> Exercise directions
Please return the passage on high-school completion rates from the 1990 Census in full, word for word.

> Quoted text
╔══

Among all Americans age 25 and older, the data show, 75.2 percent had a high-school diploma or its equivalent that year, compared with 66.5 percent in 1980. Among blacks, the attainment rate over the decade rose from 51.2 percent to 63.1 percent, more than double the 1970 level.

Previous reports have shown similar trends. But the new data--the first to provide state-by-state breakdowns by race--also show that the Hispanic high-school-attainment rate, which remained flat nationally in the 1980’s, rose in many states. And, they show for the first time, the attainment rate of American Indians increased sharply from 1980 to 1990.

“There has been fairly substantial improvement in high-school completion among all groups,’' said Robert Kominski, the chief of the education branch in the population division in the U.S. Census Bureau.

However, he cautioned, the graduation rate for minorities continues to lag behind that of whites and will continue to do so for many decades at the current pace.

Over time, as the older, less-educated members of minority groups die, Mr. Kominski said, the minorities’ rates will equal that of whites. “But ‘over time’ here is a very long time--probably two generations,’' he said.

Any acceleration in the increase in graduation rates will require “general systemic changes in the way we do schooling in the U.S.,’' said Rafael Valdivieso, the vice president of the Academy for Educational Development.

“I’m not sure the restructuring is in place that can really affect the minority population,’' he said.

Gains in the South

The new data, released last month, represent the first detailed information from the 1990 Census on social and economic characteristics by race and Hispanic origin.

╚══

> Records provided
╔══

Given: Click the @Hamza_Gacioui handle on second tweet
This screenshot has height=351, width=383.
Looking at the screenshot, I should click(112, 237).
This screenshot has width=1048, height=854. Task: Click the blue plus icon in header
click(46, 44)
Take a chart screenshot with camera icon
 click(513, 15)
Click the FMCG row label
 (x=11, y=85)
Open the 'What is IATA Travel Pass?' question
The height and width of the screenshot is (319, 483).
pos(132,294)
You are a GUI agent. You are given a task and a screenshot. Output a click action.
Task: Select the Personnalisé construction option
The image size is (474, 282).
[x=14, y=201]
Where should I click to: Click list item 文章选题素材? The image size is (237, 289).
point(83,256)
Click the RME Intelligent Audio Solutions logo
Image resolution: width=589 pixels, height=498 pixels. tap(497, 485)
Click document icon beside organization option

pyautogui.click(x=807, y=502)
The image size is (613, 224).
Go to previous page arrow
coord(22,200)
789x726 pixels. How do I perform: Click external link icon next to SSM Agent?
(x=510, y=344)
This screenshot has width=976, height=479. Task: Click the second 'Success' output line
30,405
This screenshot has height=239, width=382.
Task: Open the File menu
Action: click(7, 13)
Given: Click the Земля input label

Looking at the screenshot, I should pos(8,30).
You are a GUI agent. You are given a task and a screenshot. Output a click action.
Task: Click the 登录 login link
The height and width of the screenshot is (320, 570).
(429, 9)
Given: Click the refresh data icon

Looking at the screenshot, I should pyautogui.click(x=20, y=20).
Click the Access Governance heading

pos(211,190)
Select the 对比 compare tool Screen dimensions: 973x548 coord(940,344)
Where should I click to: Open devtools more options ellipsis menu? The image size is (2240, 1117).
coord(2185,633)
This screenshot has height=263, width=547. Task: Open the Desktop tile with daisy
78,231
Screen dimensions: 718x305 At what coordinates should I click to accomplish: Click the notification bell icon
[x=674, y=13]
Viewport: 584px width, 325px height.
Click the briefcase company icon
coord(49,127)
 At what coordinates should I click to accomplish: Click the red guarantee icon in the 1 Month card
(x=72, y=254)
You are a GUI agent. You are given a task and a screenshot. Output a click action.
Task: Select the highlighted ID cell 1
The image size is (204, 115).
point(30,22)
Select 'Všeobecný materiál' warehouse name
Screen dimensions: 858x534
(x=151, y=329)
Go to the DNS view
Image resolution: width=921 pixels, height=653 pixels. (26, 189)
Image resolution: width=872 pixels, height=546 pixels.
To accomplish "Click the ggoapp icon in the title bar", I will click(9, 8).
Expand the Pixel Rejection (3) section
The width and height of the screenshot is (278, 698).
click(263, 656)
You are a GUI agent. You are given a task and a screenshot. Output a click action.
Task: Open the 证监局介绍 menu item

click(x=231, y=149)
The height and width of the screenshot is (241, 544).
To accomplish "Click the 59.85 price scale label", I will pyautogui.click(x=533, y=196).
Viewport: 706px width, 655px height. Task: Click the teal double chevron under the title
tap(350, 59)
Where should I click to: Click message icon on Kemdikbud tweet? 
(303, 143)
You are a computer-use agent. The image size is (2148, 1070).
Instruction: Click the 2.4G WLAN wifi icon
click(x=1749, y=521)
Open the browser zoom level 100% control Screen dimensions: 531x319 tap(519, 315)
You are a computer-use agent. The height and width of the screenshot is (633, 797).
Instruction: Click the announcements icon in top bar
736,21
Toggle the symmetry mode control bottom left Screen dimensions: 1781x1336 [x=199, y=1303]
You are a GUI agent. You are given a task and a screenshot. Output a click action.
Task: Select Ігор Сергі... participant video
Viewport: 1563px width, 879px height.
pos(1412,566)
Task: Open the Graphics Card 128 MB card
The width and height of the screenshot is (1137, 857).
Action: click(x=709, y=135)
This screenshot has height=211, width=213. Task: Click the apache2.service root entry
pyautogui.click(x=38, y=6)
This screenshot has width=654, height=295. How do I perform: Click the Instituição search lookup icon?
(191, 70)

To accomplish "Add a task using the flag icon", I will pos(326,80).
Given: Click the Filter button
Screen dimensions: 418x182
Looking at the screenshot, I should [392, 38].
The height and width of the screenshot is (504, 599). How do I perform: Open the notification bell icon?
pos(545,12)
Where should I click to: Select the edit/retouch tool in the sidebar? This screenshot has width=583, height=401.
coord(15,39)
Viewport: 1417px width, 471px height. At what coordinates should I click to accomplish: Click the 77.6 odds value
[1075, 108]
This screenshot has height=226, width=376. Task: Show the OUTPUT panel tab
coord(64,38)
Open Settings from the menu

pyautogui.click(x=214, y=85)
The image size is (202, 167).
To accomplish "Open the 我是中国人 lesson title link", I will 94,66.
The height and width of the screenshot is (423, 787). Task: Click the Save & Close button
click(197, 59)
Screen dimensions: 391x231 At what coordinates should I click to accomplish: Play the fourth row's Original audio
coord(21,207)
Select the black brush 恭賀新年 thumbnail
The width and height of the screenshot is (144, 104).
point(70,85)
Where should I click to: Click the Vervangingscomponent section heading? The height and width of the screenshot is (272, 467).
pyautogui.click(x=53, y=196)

╚══

> Task answer
Among all Americans age 25 and older, the data show, 75.2 percent had a high-school diploma or its equivalent that year, compared with 66.5 percent in 1980. Among blacks, the attainment rate over the decade rose from 51.2 percent to 63.1 percent, more than double the 1970 level.

Previous reports have shown similar trends. But the new data--the first to provide state-by-state breakdowns by race--also show that the Hispanic high-school-attainment rate, which remained flat nationally in the 1980’s, rose in many states. And, they show for the first time, the attainment rate of American Indians increased sharply from 1980 to 1990.

“There has been fairly substantial improvement in high-school completion among all groups,’' said Robert Kominski, the chief of the education branch in the population division in the U.S. Census Bureau.

However, he cautioned, the graduation rate for minorities continues to lag behind that of whites and will continue to do so for many decades at the current pace.

Over time, as the older, less-educated members of minority groups die, Mr. Kominski said, the minorities’ rates will equal that of whites. “But ‘over time’ here is a very long time--probably two generations,’' he said.

Any acceleration in the increase in graduation rates will require “general systemic changes in the way we do schooling in the U.S.,’' said Rafael Valdivieso, the vice president of the Academy for Educational Development.

“I’m not sure the restructuring is in place that can really affect the minority population,’' he said.

Gains in the South

The new data, released last month, represent the first detailed information from the 1990 Census on social and economic characteristics by race and Hispanic origin.